Combining disparate artistic languages and painterly styles to make subtle historical connections, TARWUK deploy numerous visible and invisible references to create elaborate micro-worlds, a dynamic site of trans-historical collaboration and exchange.
A sense of escaping the specifics of time characterises TARWUK’s paintings, which reference, among other things, the metaphorical language of late 19th-century Symbolism, the expressive modernism of early 20th-century artists such as Edvard Munch and the post-Impressionist group, Les Nabis.
In their paintings, TARWUK depict languid figures within an abundance of decorative detailing rendered in a palette of gold, earth tones, blood red and ethereal grey-silver. Heightening the phantasmagorical quality of the subjects, spectral figures are variously shown amidst esoteric symbols suggestive of the Byzantine period; flowers and foliage reminiscent of the Art Nouveau style; dreamy passages of floating circles invoking planetary systems; and delicate, reflective pools of water. Complementing their densely detailed paintings are open, scenographic sculptures, which can be understood as carnivalesque mise-en-scènes. Considered by the artists to be ‘architectural models of organic growth’, where living is understood as a performative act played out on a cosmic stage, TARWUK construct a vision that is both kaleidoscopic and illusive, as if the residue of a complex narrative.

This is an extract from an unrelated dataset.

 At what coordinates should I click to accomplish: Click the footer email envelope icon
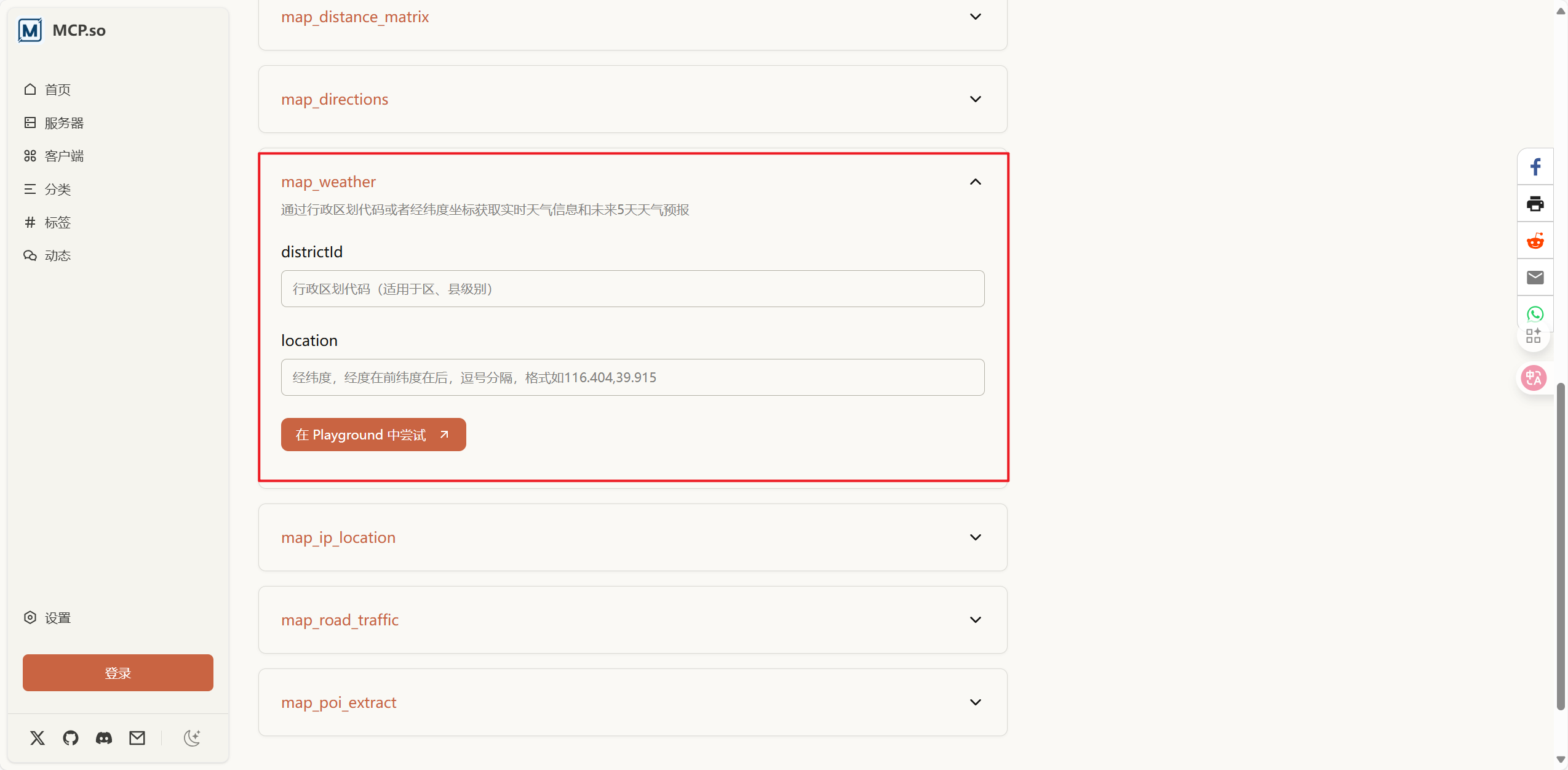tap(137, 737)
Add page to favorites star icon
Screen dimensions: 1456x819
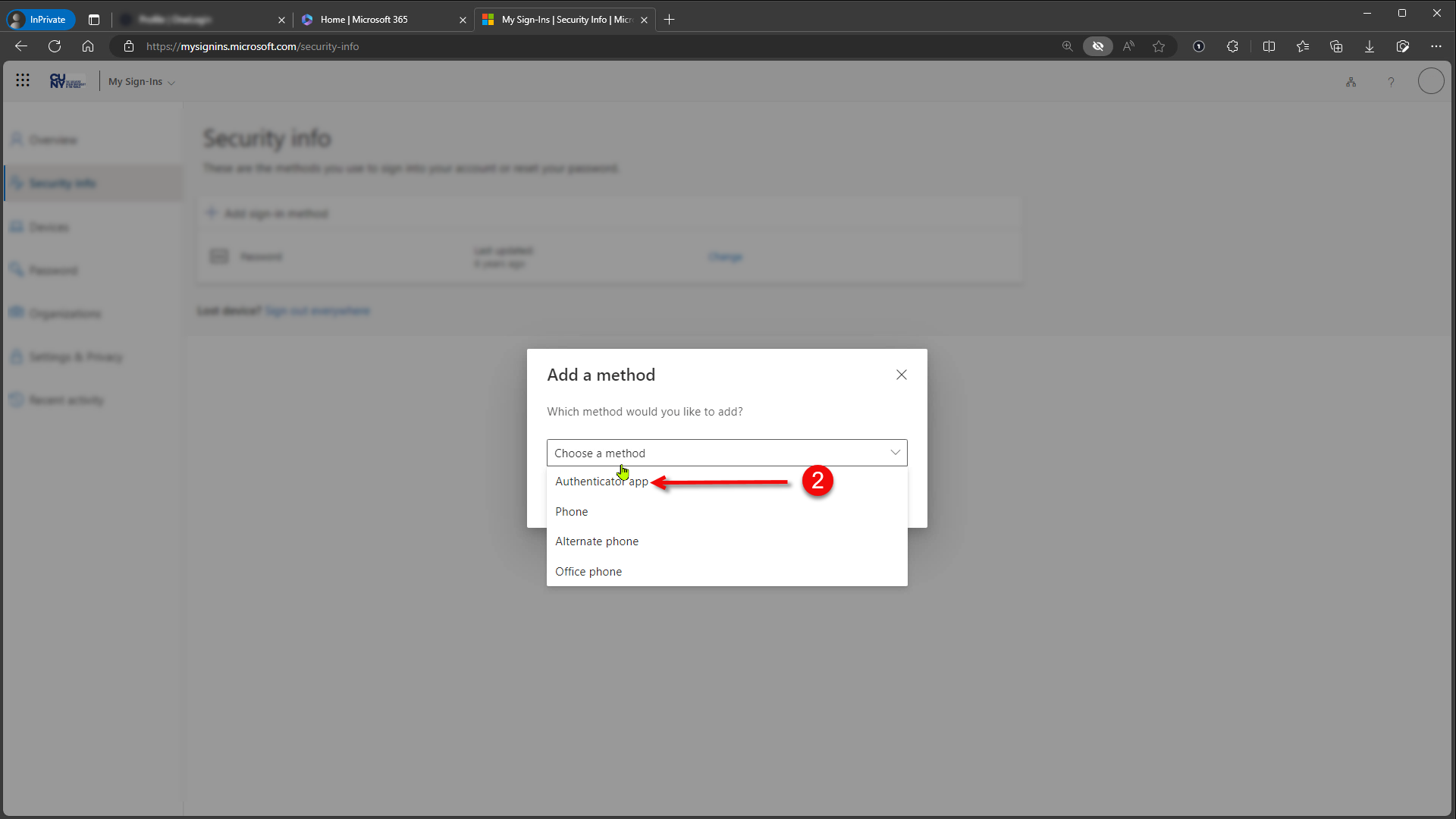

TARWUK, founded in 2014, currently live and work in New York. Their work has featured in solo and group exhibitions including the Museum of Modern and Contemporary Art, Rijeka, Croatia (2016); Ethnographical Museum of Istria, and Museum of Fine Art, Croatia (both 2017); and Collezione Maramotti in Reggio Emilia, Italy (2021). Forthcoming exhibitions include HALLE FÜR KUNST Steiermark, Graz, Austria and Lafayette Anticipations, Paris (2023).